(Beginning of Entries provided)

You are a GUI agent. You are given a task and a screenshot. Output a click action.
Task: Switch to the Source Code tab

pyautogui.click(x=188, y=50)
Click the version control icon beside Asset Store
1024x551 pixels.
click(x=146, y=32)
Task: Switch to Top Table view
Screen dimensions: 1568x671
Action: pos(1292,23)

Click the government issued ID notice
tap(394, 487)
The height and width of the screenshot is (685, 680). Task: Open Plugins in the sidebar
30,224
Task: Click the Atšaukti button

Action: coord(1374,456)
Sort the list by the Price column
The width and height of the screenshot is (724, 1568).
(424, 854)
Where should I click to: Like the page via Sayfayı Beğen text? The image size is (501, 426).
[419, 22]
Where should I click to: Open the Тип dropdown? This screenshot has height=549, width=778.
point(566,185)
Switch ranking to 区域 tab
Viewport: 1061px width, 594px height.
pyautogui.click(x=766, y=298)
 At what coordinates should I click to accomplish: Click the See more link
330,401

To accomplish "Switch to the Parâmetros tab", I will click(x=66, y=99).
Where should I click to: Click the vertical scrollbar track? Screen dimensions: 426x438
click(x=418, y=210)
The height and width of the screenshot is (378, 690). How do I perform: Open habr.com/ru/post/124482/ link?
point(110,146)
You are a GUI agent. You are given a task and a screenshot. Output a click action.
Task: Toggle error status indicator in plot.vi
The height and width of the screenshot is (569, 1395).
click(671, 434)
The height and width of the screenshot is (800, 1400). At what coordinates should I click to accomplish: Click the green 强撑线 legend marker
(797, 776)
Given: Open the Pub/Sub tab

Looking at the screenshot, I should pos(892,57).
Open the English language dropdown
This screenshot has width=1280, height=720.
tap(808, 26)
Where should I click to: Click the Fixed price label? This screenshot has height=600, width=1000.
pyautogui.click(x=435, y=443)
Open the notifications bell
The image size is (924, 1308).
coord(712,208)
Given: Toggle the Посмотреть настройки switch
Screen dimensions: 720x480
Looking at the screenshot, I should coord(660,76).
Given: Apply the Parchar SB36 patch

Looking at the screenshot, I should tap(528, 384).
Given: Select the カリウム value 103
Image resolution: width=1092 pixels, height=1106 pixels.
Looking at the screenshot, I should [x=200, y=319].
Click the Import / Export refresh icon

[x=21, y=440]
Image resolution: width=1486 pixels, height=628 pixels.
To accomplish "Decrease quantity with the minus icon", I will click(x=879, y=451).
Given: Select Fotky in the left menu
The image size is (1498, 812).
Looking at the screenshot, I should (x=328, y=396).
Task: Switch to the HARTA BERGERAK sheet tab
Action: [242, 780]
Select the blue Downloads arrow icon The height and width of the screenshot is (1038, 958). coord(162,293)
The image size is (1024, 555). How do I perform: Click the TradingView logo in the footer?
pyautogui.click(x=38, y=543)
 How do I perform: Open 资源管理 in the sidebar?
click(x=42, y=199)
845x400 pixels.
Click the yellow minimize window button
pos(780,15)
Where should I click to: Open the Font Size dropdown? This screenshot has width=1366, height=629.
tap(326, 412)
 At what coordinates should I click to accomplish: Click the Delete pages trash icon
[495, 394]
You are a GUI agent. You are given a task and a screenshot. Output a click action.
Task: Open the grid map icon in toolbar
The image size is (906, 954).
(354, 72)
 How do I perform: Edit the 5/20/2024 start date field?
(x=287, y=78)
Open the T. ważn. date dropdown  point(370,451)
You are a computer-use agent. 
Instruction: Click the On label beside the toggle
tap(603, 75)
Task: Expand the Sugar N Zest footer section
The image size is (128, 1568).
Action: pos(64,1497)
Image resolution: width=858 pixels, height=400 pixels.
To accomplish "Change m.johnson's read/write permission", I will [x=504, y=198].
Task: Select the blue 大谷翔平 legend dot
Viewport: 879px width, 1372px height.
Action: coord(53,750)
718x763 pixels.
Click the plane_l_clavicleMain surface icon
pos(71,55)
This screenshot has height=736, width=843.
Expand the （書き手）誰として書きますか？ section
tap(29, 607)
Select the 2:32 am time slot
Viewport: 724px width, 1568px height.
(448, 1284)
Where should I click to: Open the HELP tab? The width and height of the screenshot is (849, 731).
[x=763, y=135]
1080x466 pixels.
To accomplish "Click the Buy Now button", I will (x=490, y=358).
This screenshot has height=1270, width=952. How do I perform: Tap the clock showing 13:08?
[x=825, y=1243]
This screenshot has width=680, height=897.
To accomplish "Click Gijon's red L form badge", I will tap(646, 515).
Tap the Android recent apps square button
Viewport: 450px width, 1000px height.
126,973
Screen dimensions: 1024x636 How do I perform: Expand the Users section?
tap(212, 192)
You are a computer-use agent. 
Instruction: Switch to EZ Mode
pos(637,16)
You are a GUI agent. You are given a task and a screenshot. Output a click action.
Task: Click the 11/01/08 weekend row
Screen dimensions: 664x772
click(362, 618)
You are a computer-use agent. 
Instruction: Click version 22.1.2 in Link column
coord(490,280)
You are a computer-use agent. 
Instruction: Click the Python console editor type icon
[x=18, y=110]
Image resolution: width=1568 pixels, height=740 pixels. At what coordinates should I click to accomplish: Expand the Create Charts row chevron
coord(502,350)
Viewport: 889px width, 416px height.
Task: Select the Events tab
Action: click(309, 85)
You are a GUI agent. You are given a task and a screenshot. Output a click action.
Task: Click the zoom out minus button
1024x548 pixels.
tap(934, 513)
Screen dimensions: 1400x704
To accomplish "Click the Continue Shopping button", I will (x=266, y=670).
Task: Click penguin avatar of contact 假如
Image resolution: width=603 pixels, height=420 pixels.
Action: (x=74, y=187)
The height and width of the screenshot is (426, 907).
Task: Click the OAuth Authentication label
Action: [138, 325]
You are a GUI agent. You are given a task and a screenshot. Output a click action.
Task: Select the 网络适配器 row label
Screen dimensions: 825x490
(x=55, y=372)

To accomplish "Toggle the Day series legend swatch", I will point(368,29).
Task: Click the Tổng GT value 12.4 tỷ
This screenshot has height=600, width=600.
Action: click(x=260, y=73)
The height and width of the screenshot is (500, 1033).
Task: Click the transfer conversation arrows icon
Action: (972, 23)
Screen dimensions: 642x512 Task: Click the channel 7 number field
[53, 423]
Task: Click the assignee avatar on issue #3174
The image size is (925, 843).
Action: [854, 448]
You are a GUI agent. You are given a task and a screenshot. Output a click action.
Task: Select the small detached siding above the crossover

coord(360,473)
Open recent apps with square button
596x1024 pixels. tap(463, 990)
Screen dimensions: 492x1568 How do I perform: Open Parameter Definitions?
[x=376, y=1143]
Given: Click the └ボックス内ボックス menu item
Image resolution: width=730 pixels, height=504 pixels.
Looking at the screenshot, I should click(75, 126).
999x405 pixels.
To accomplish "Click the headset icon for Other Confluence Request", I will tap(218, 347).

(End of Entries provided)

Exercise objective ::
Retype each entry without altering a single word.

Task response ::
You are a GUI agent. You are given a task and a screenshot. Output a click action.
Task: Switch to the Source Code tab

pyautogui.click(x=188, y=50)
Click the version control icon beside Asset Store
1024x551 pixels.
click(x=146, y=32)
Task: Switch to Top Table view
Screen dimensions: 1568x671
Action: pos(1292,23)

Click the government issued ID notice
tap(394, 487)
The height and width of the screenshot is (685, 680). Task: Open Plugins in the sidebar
30,224
Task: Click the Atšaukti button

Action: coord(1374,456)
Sort the list by the Price column
The width and height of the screenshot is (724, 1568).
(424, 854)
Where should I click to: Like the page via Sayfayı Beğen text? The image size is (501, 426).
[419, 22]
Where should I click to: Open the Тип dropdown? This screenshot has height=549, width=778.
point(566,185)
Switch ranking to 区域 tab
Viewport: 1061px width, 594px height.
pyautogui.click(x=766, y=298)
 At what coordinates should I click to accomplish: Click the See more link
330,401

To accomplish "Switch to the Parâmetros tab", I will click(x=66, y=99).
Where should I click to: Click the vertical scrollbar track? Screen dimensions: 426x438
click(x=418, y=210)
The height and width of the screenshot is (378, 690). How do I perform: Open habr.com/ru/post/124482/ link?
point(110,146)
You are a GUI agent. You are given a task and a screenshot. Output a click action.
Task: Toggle error status indicator in plot.vi
The height and width of the screenshot is (569, 1395).
click(671, 434)
The height and width of the screenshot is (800, 1400). At what coordinates should I click to accomplish: Click the green 强撑线 legend marker
(797, 776)
Given: Open the Pub/Sub tab

Looking at the screenshot, I should pos(892,57).
Open the English language dropdown
This screenshot has width=1280, height=720.
tap(808, 26)
Where should I click to: Click the Fixed price label? This screenshot has height=600, width=1000.
pyautogui.click(x=435, y=443)
Open the notifications bell
The image size is (924, 1308).
coord(712,208)
Given: Toggle the Посмотреть настройки switch
Screen dimensions: 720x480
Looking at the screenshot, I should coord(660,76).
Given: Apply the Parchar SB36 patch

Looking at the screenshot, I should tap(528, 384).
Given: Select the カリウム value 103
Image resolution: width=1092 pixels, height=1106 pixels.
Looking at the screenshot, I should [x=200, y=319].
Click the Import / Export refresh icon

[x=21, y=440]
Image resolution: width=1486 pixels, height=628 pixels.
To accomplish "Decrease quantity with the minus icon", I will click(x=879, y=451).
Given: Select Fotky in the left menu
The image size is (1498, 812).
Looking at the screenshot, I should (x=328, y=396).
Task: Switch to the HARTA BERGERAK sheet tab
Action: [242, 780]
Select the blue Downloads arrow icon The height and width of the screenshot is (1038, 958). coord(162,293)
The image size is (1024, 555). How do I perform: Click the TradingView logo in the footer?
pyautogui.click(x=38, y=543)
 How do I perform: Open 资源管理 in the sidebar?
click(x=42, y=199)
845x400 pixels.
Click the yellow minimize window button
pos(780,15)
Where should I click to: Open the Font Size dropdown? This screenshot has width=1366, height=629.
tap(326, 412)
 At what coordinates should I click to accomplish: Click the Delete pages trash icon
[495, 394]
You are a GUI agent. You are given a task and a screenshot. Output a click action.
Task: Open the grid map icon in toolbar
The image size is (906, 954).
(354, 72)
 How do I perform: Edit the 5/20/2024 start date field?
(x=287, y=78)
Open the T. ważn. date dropdown  point(370,451)
You are a computer-use agent. 
Instruction: Click the On label beside the toggle
tap(603, 75)
Task: Expand the Sugar N Zest footer section
The image size is (128, 1568).
Action: pos(64,1497)
Image resolution: width=858 pixels, height=400 pixels.
To accomplish "Change m.johnson's read/write permission", I will [x=504, y=198].
Task: Select the blue 大谷翔平 legend dot
Viewport: 879px width, 1372px height.
Action: coord(53,750)
718x763 pixels.
Click the plane_l_clavicleMain surface icon
pos(71,55)
This screenshot has height=736, width=843.
Expand the （書き手）誰として書きますか？ section
tap(29, 607)
Select the 2:32 am time slot
Viewport: 724px width, 1568px height.
(448, 1284)
Where should I click to: Open the HELP tab? The width and height of the screenshot is (849, 731).
[x=763, y=135]
1080x466 pixels.
To accomplish "Click the Buy Now button", I will (x=490, y=358).
This screenshot has height=1270, width=952. How do I perform: Tap the clock showing 13:08?
[x=825, y=1243]
This screenshot has width=680, height=897.
To accomplish "Click Gijon's red L form badge", I will tap(646, 515).
Tap the Android recent apps square button
Viewport: 450px width, 1000px height.
126,973
Screen dimensions: 1024x636 How do I perform: Expand the Users section?
tap(212, 192)
You are a computer-use agent. 
Instruction: Switch to EZ Mode
pos(637,16)
You are a GUI agent. You are given a task and a screenshot. Output a click action.
Task: Click the 11/01/08 weekend row
Screen dimensions: 664x772
click(362, 618)
You are a computer-use agent. 
Instruction: Click version 22.1.2 in Link column
coord(490,280)
You are a computer-use agent. 
Instruction: Click the Python console editor type icon
[x=18, y=110]
Image resolution: width=1568 pixels, height=740 pixels. At what coordinates should I click to accomplish: Expand the Create Charts row chevron
coord(502,350)
Viewport: 889px width, 416px height.
Task: Select the Events tab
Action: click(309, 85)
You are a GUI agent. You are given a task and a screenshot. Output a click action.
Task: Click the zoom out minus button
1024x548 pixels.
tap(934, 513)
Screen dimensions: 1400x704
To accomplish "Click the Continue Shopping button", I will (x=266, y=670).
Task: Click penguin avatar of contact 假如
Image resolution: width=603 pixels, height=420 pixels.
Action: (x=74, y=187)
The height and width of the screenshot is (426, 907).
Task: Click the OAuth Authentication label
Action: [138, 325]
You are a GUI agent. You are given a task and a screenshot. Output a click action.
Task: Select the 网络适配器 row label
Screen dimensions: 825x490
(x=55, y=372)

To accomplish "Toggle the Day series legend swatch", I will point(368,29).
Task: Click the Tổng GT value 12.4 tỷ
This screenshot has height=600, width=600.
Action: click(x=260, y=73)
The height and width of the screenshot is (500, 1033).
Task: Click the transfer conversation arrows icon
Action: (972, 23)
Screen dimensions: 642x512 Task: Click the channel 7 number field
[53, 423]
Task: Click the assignee avatar on issue #3174
The image size is (925, 843).
Action: [854, 448]
You are a GUI agent. You are given a task and a screenshot. Output a click action.
Task: Select the small detached siding above the crossover

coord(360,473)
Open recent apps with square button
596x1024 pixels. tap(463, 990)
Screen dimensions: 492x1568 How do I perform: Open Parameter Definitions?
[x=376, y=1143]
Given: Click the └ボックス内ボックス menu item
Image resolution: width=730 pixels, height=504 pixels.
Looking at the screenshot, I should click(75, 126).
999x405 pixels.
To accomplish "Click the headset icon for Other Confluence Request", I will tap(218, 347).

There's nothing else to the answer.